[<prev] [next>] [<thread-prev] [thread-next>] [day] [month] [year] [list]
Message-ID: <7404e73561283f806456d1ecab92fbc17dfdd57a.camel@mailbox.org>
Date: Thu, 14 Aug 2025 13:49:50 +0200
From: Philipp Stanner <phasta@...lbox.org>
To: Tvrtko Ursulin <tvrtko.ursulin@...lia.com>, phasta@...nel.org, James
Flowers <bold.zone2373@...tmail.com>, matthew.brost@...el.com,
dakr@...nel.org, ckoenig.leichtzumerken@...il.com,
maarten.lankhorst@...ux.intel.com, mripard@...nel.org,
tzimmermann@...e.de, airlied@...il.com, simona@...ll.ch,
skhan@...uxfoundation.org
Cc: dri-devel@...ts.freedesktop.org, linux-kernel@...r.kernel.org,
linux-kernel-mentees@...ts.linux.dev
Subject: Re: [PATCH] drm/sched: Prevent stopped entities from being added to
the run queue.
On Thu, 2025-08-14 at 12:45 +0100, Tvrtko Ursulin wrote:
>
> On 14/08/2025 11:42, Tvrtko Ursulin wrote:
> >
> > On 21/07/2025 08:52, Philipp Stanner wrote:
> > > +Cc Tvrtko, who's currently reworking FIFO and RR.
> > >
> > > On Sun, 2025-07-20 at 16:56 -0700, James Flowers wrote:
> > > > Fixes an issue where entities are added to the run queue in
> > > > drm_sched_rq_update_fifo_locked after being killed, causing a
> > > > slab-use-after-free error.
> > > >
> > > > Signed-off-by: James Flowers <bold.zone2373@...tmail.com>
> > > > ---
> > > > This issue was detected by syzkaller running on a Steam Deck OLED.

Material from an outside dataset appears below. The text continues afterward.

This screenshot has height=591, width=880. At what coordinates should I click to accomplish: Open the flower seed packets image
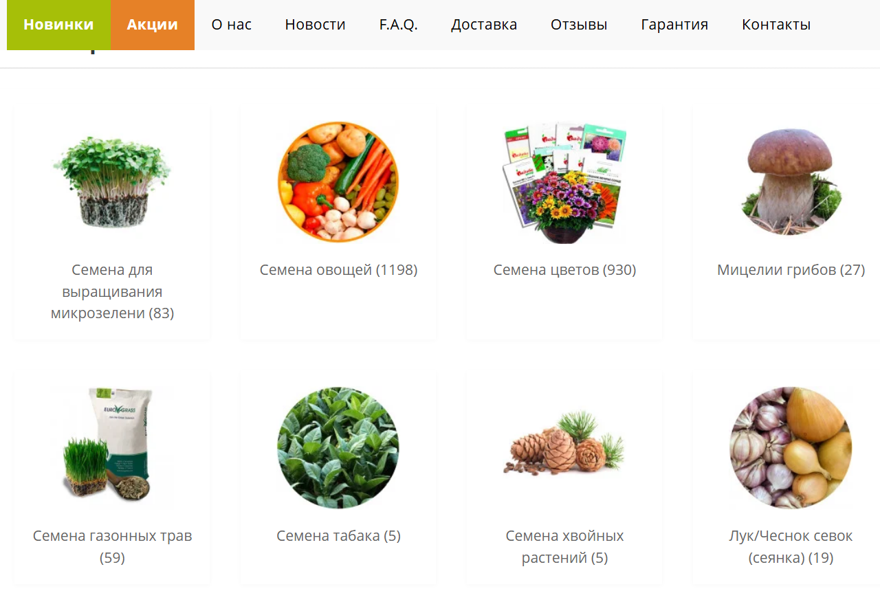564,182
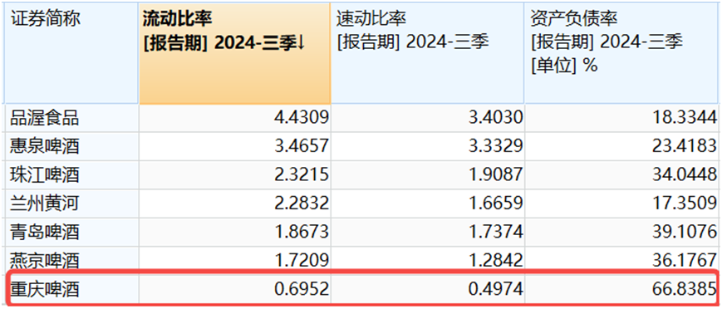This screenshot has width=722, height=309.
Task: Click the 0.4974 quick ratio cell
Action: 427,289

> > > > Unfortunately I don't have a reproducer for it. I've
> > >
> > > Well, now that's kind of an issue – if you don't have a reproducer, how
> > > can you know that your patch is correct? How can we?
> > >
> > > It would certainly be good to know what the fuzz testing framework
> > > does.
> > >
> > > > included the KASAN reports below:
> > >
> > >
> > > Anyways, KASAN reports look interesting. But those might be many
> > > different issues. Again, would be good to know what the fuzzer has been
> > > testing. Can you maybe split this fuzz test into sub-tests? I suspsect
> > > those might be different faults.
> > >
> > >
> > > Anyways, taking a first look…
> > >
> > >
[SNIP]
> > > >
> > > > ==================================================================
> > >
> > > If this is a race, then this patch here is broken, too, because you're
> > > checking the 'stopped' boolean as the callers of that function do, too
> > > – just later. :O
> > >
> > > Could still race, just less likely.
> > >
> > > The proper way to fix it would then be to address the issue where the
> > > locking is supposed to happen. Let's look at, for example,
> > > drm_sched_entity_push_job():
> > >
> > >
> > > void drm_sched_entity_push_job(struct drm_sched_job *sched_job)
> > > {
> > > (Bla bla bla)
> > >
> > > …………
> > >
> > > /* first job wakes up scheduler */
> > > if (first) {
> > > struct drm_gpu_scheduler *sched;
> > > struct drm_sched_rq *rq;
> > >
> > > /* Add the entity to the run queue */
> > > spin_lock(&entity->lock);
> > > if (entity->stopped) { <---- Aha!
> > > spin_unlock(&entity->lock);
> > >
> > > DRM_ERROR("Trying to push to a killed entity\n");
> > > return;
> > > }
> > >
> > > rq = entity->rq;
> > > sched = rq->sched;
> > >
> > > spin_lock(&rq->lock);
> > > drm_sched_rq_add_entity(rq, entity);
> > >
> > > if (drm_sched_policy == DRM_SCHED_POLICY_FIFO)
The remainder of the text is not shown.